→ **Goal of the exercise**
Pick out every line in the data below that holds "computer".

(Records contained in a dataset)
========================================================================
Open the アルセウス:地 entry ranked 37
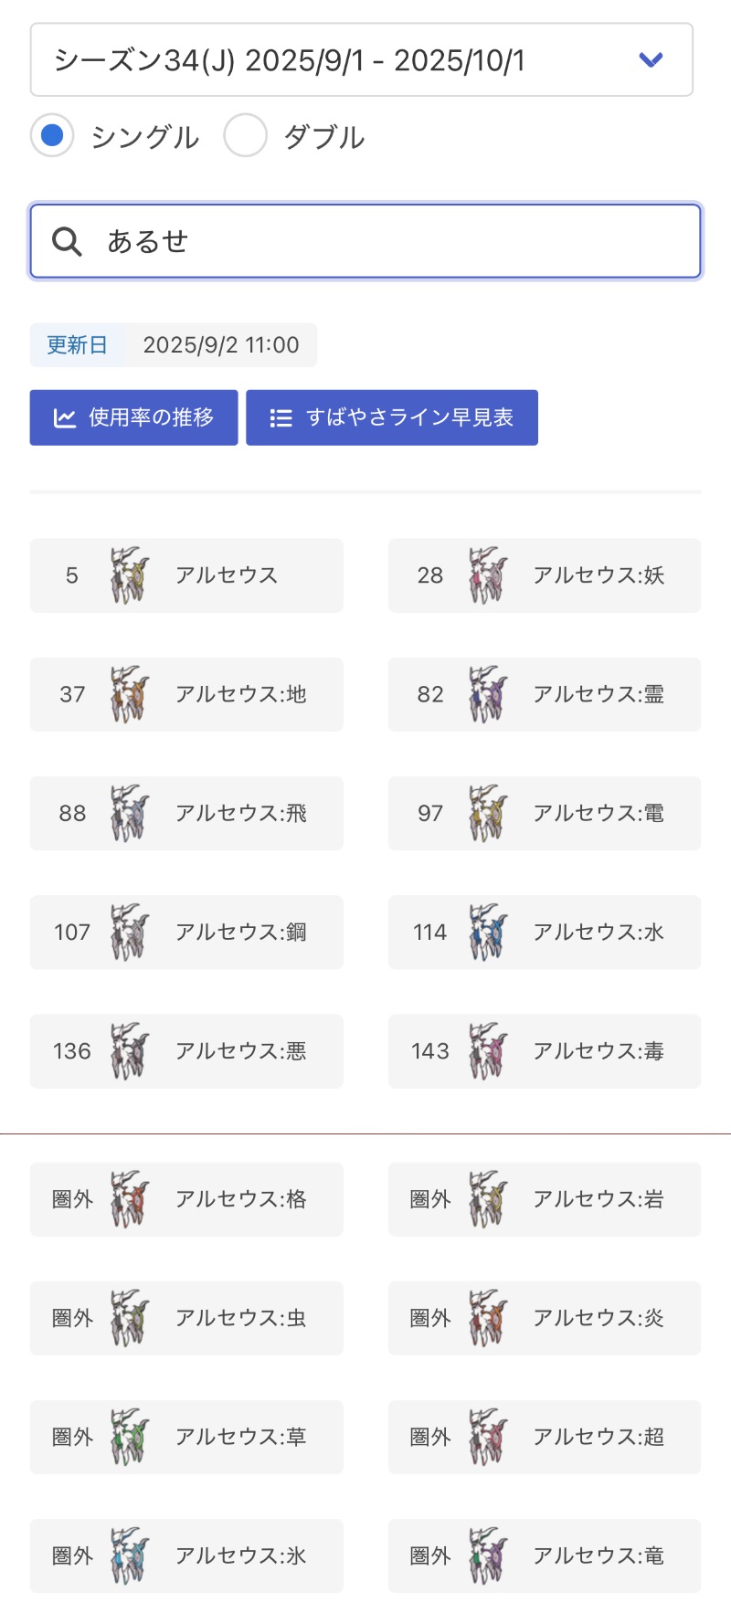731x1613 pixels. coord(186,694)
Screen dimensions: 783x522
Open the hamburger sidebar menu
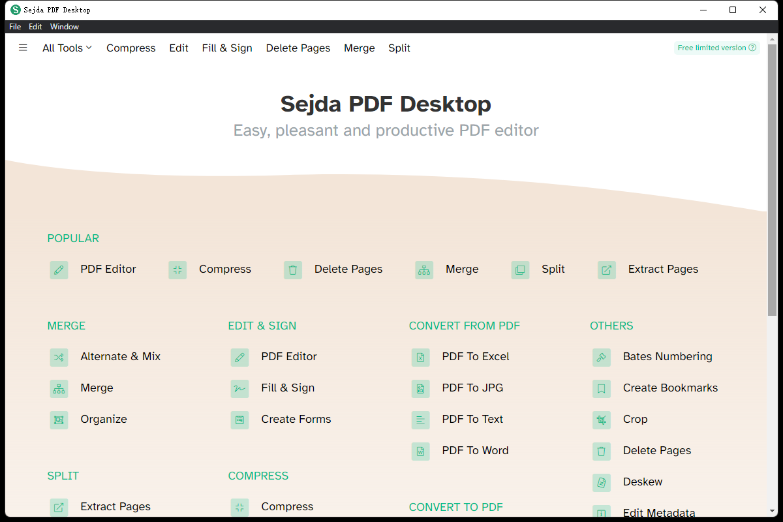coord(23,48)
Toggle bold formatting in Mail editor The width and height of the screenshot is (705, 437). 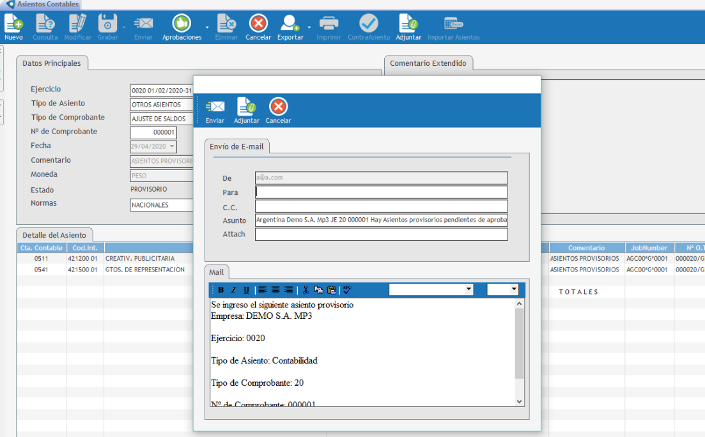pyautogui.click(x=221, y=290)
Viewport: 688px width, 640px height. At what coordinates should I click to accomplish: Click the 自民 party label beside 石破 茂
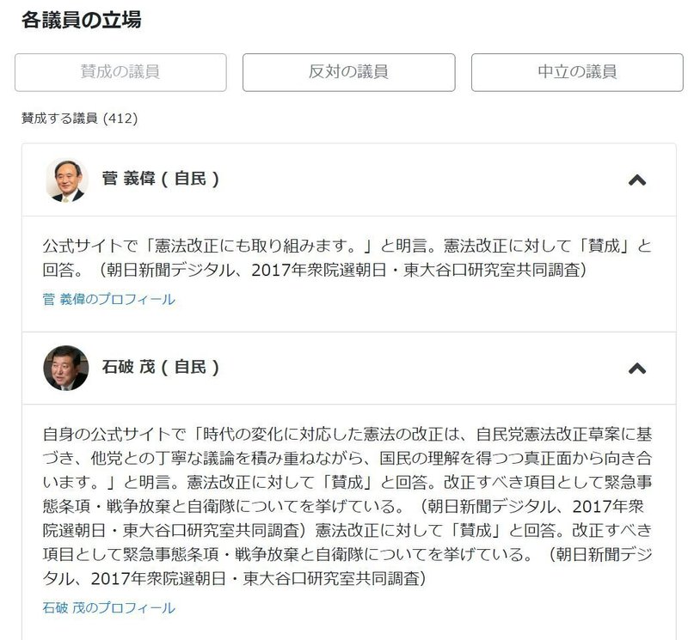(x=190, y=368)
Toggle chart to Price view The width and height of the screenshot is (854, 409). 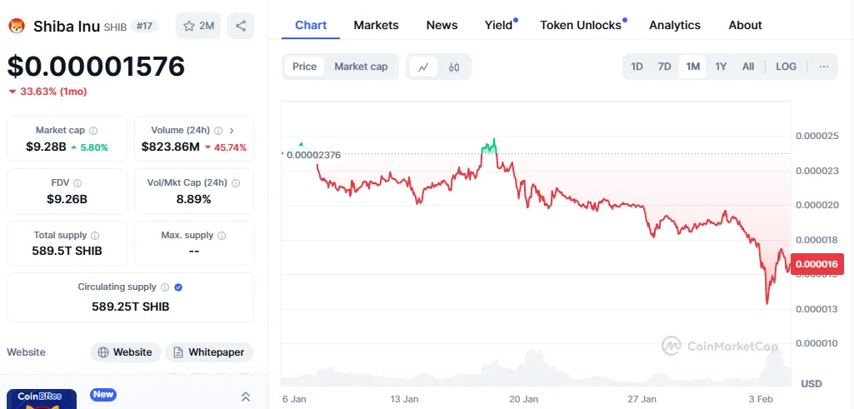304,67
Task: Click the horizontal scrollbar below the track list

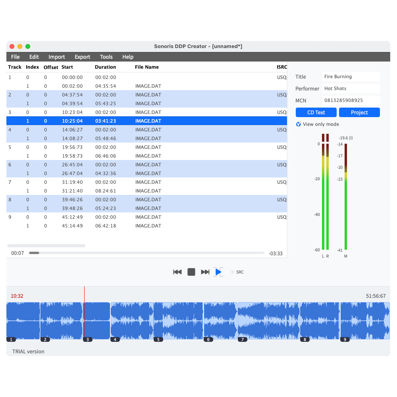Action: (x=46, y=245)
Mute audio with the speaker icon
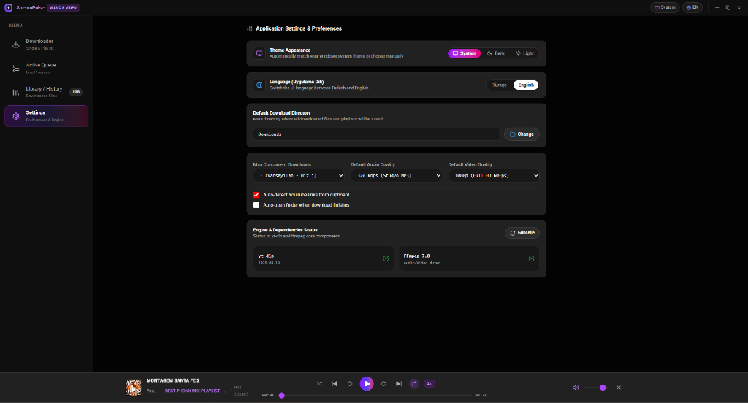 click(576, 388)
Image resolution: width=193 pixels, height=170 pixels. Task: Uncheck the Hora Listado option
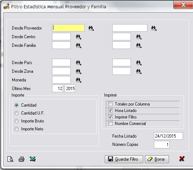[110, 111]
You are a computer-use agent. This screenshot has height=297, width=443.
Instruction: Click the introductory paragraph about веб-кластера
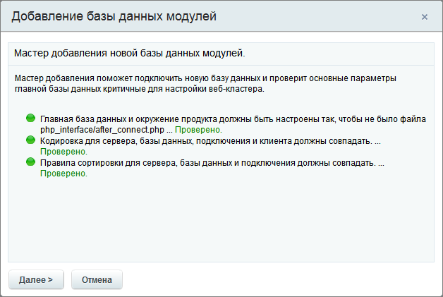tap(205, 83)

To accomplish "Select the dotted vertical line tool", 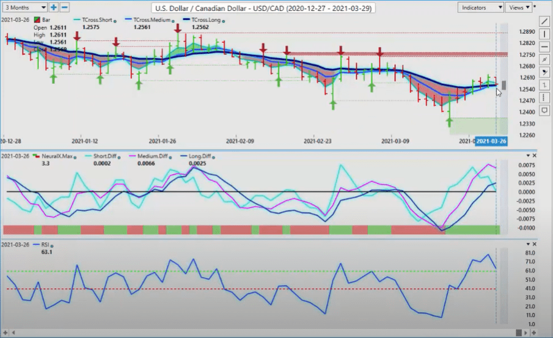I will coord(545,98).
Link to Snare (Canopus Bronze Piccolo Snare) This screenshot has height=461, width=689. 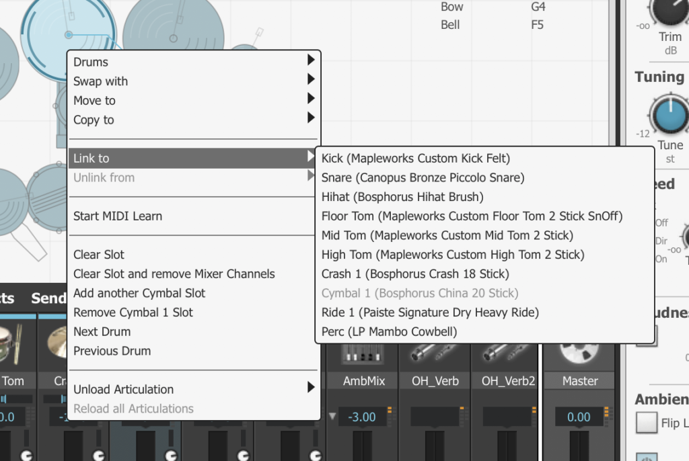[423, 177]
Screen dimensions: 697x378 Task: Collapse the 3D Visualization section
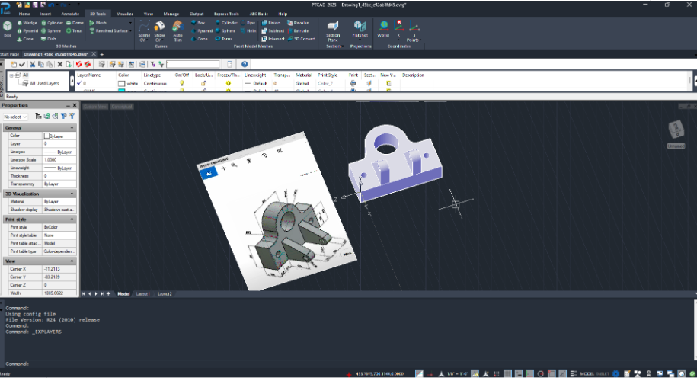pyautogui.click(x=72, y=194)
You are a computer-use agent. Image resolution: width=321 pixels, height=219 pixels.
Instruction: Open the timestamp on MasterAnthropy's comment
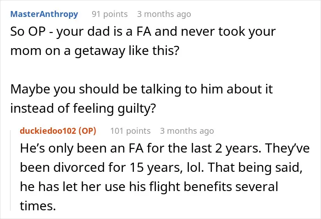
========================================================================
→ **Solution to the problem**
You are a computer-use agent. This screenshot has height=297, width=443.
You are a computer-use agent. Image resolution: width=321 pixels, height=219 pixels.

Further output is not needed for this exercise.